Source passage:
━━━━━━━━━━━━━━━━━━━━

I don't want to withdraw, but it appears to be the only way to reduce the stress I'm under. I've worked so hard. I've been doing well grade wise despite everything. I seem to be popular with my classmates even with my eccentricities. Lots of people want to work with me so I must be a good teammate. I've also worked really hard on behalf of the class getting guest speakers and building the brand. I've even helped out students when I can though I don't have much of a business background. I just do all the readings and write summaries. I always try to help people, which according to the doctor may be part of my problems.

━━━━━━━━━━━━━━━━━━━━

Collected material:
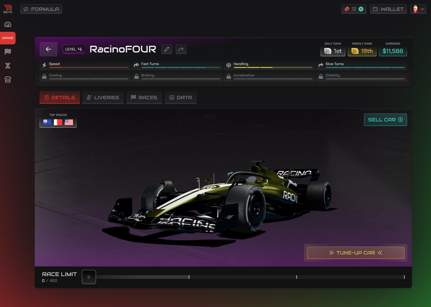Click the TUNE-UP CAR button
This screenshot has height=307, width=431.
tap(356, 253)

━━━━━━━━━━━━━━━━━━━━

Answer these questions about the passage on withdrawing from school:
1. What does the writer say appears to be the only way to reduce the stress?
2. What does the writer do to help other students despite lacking much of a business background?
3. According to the doctor, what may be part of the writer's problems?

1. Withdrawing.
2. Does all the readings and writes summaries.
3. Always trying to help people.